* **Provided data**:
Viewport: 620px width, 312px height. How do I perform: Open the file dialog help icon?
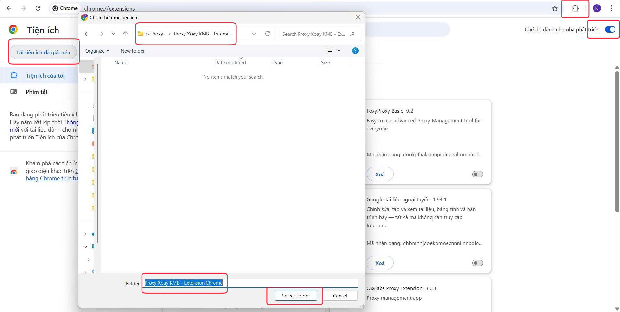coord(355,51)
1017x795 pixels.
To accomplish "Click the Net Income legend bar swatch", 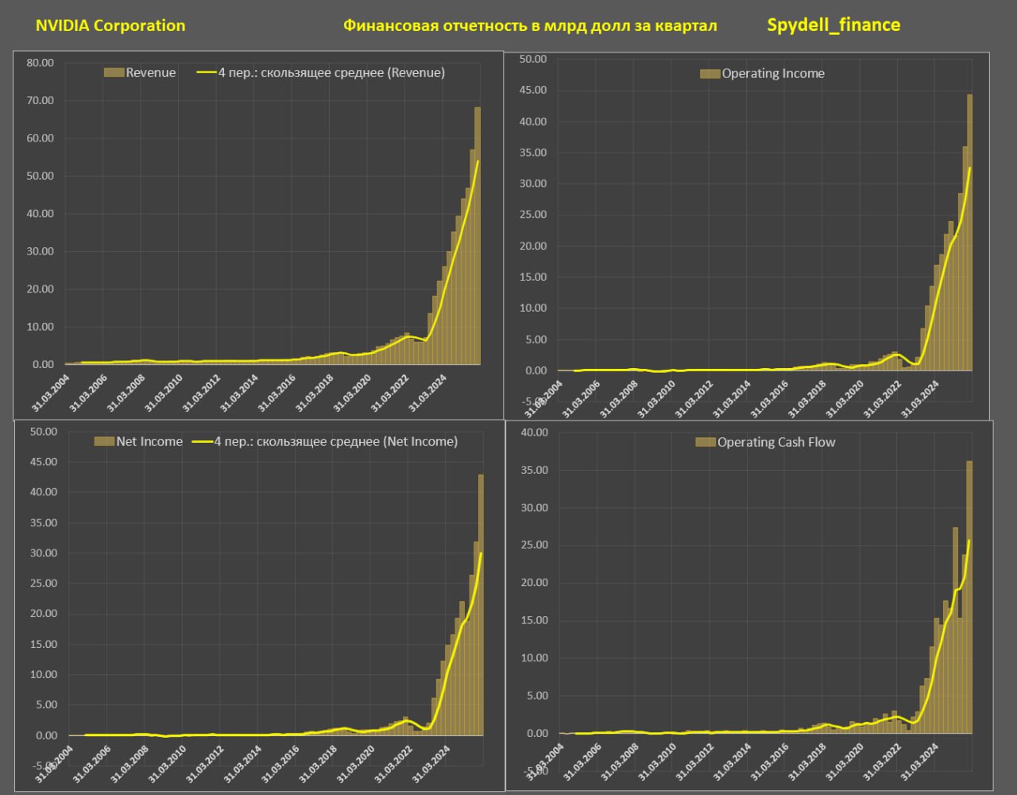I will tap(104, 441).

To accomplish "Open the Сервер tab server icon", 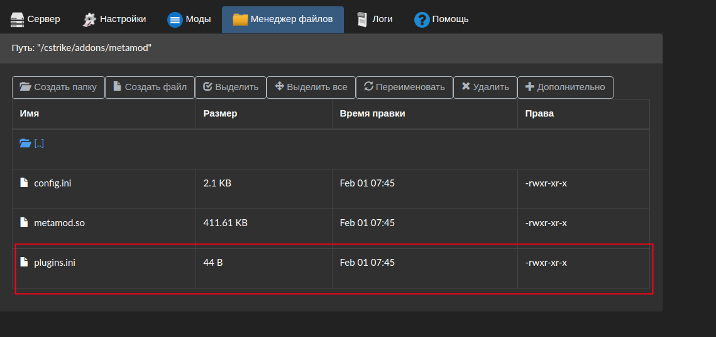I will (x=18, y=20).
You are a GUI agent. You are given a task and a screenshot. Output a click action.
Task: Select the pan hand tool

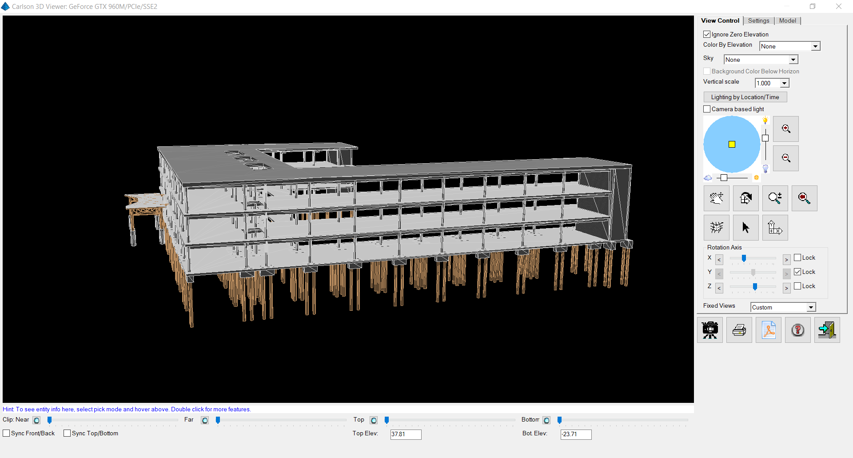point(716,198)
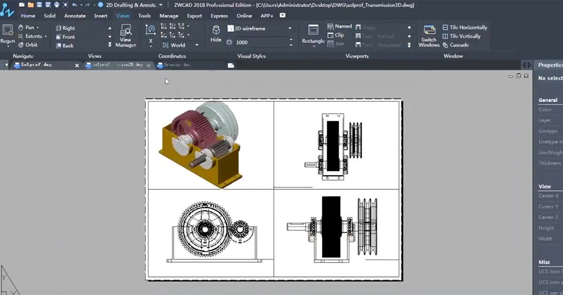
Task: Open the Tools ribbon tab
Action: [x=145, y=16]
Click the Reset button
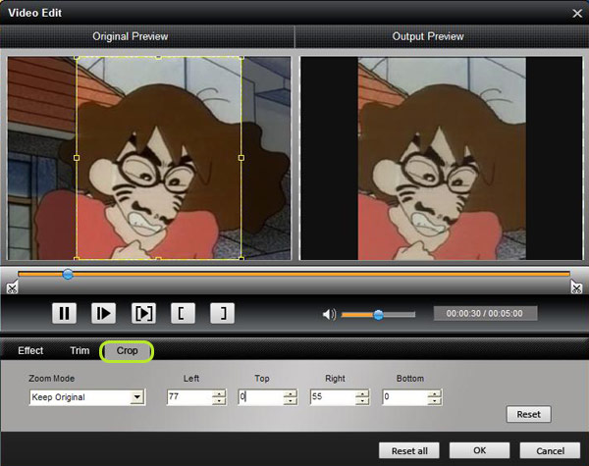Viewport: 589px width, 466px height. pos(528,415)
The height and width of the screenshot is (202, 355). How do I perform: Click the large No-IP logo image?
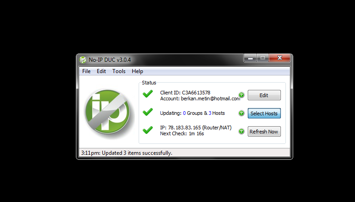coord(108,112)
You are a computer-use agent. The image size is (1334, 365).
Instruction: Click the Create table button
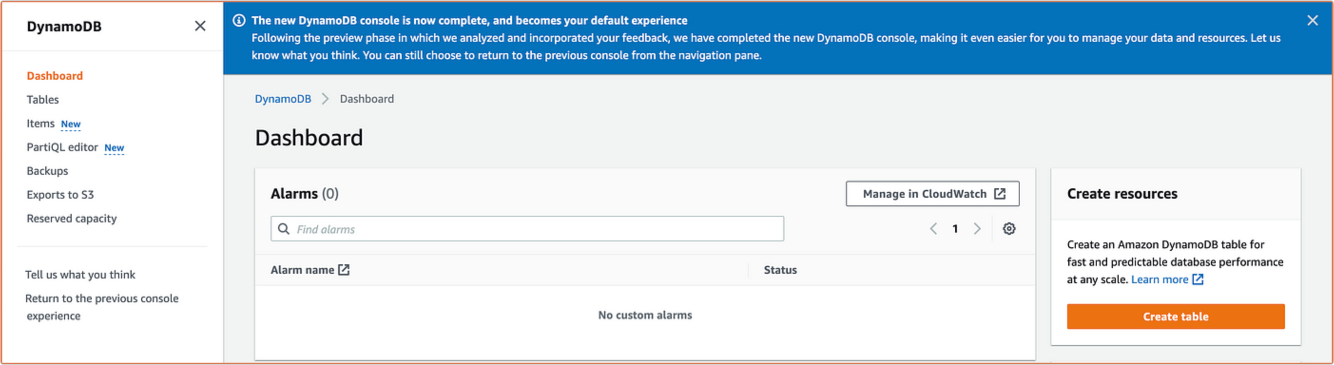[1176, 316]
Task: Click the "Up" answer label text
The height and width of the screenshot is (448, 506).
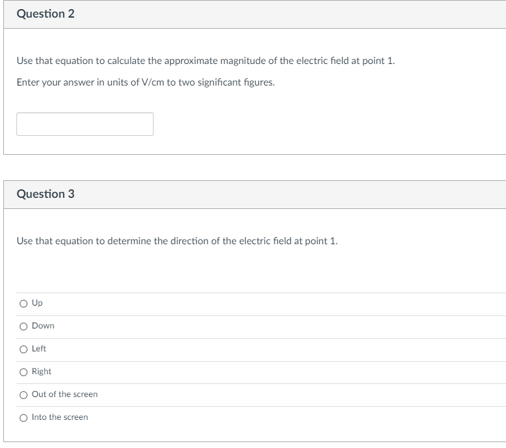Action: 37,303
==
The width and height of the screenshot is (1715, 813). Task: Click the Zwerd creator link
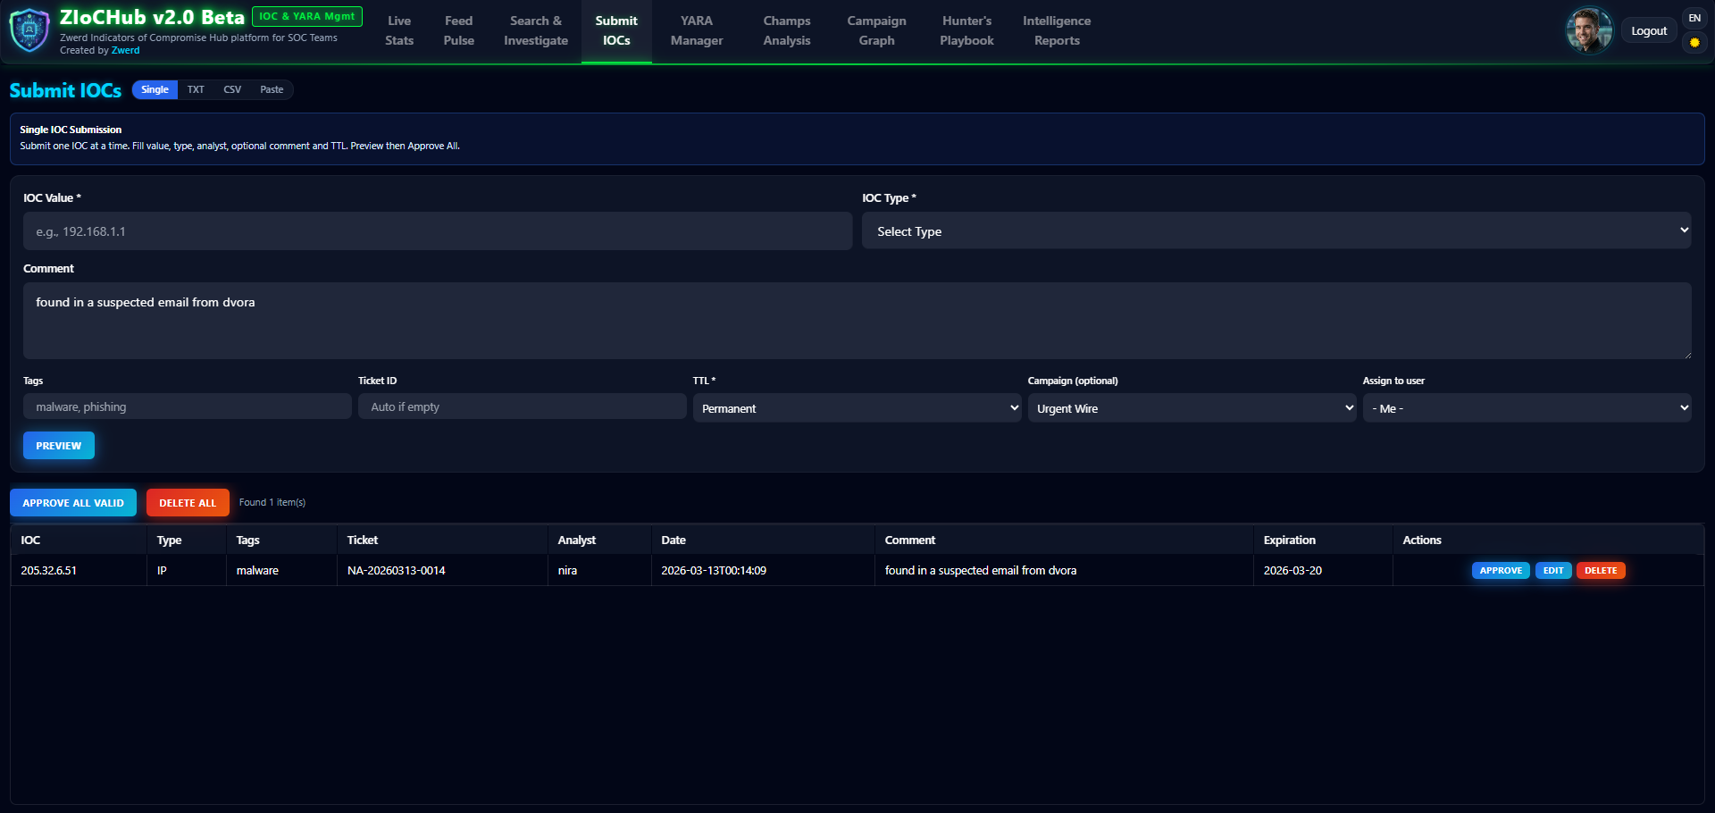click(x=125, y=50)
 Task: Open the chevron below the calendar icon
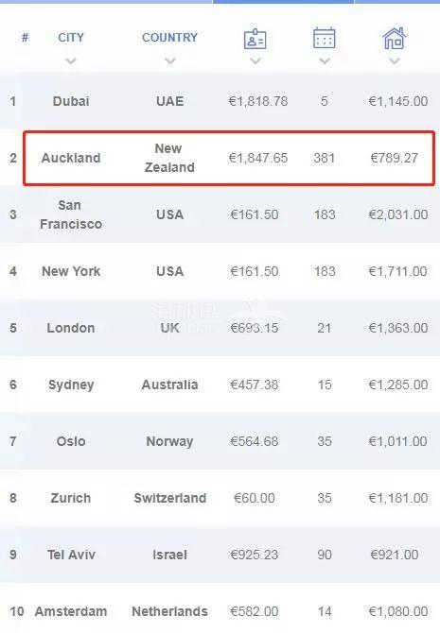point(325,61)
==
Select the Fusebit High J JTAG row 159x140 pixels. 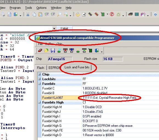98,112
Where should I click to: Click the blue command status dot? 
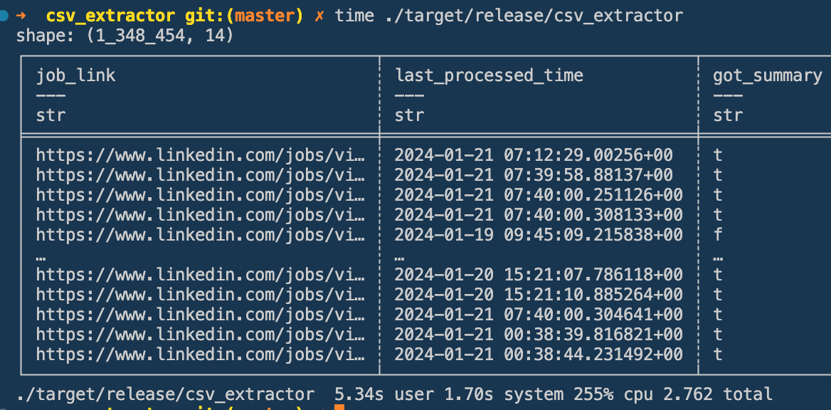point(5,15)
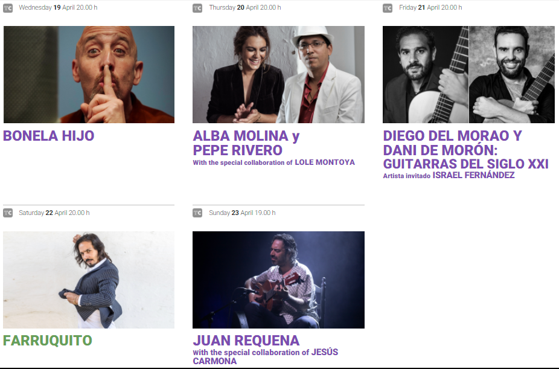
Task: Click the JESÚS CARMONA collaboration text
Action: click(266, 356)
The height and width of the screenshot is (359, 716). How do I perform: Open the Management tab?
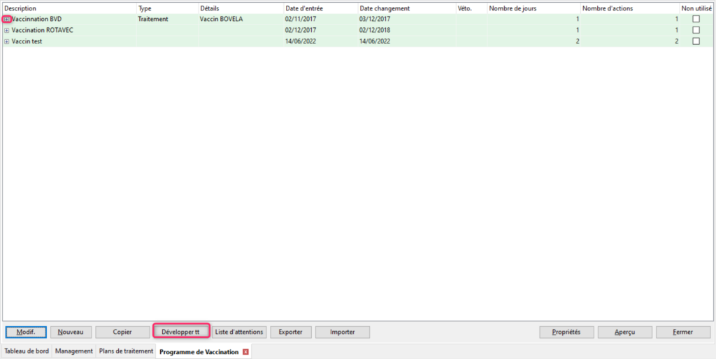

* **Instructions to follow**: Look through the entries above and list every line containing "agent".

* **Result of this exercise**:
You are a GUI agent. You are given a task and a screenshot. Output a click action.
You are a computer-use agent. The image size is (1334, 365).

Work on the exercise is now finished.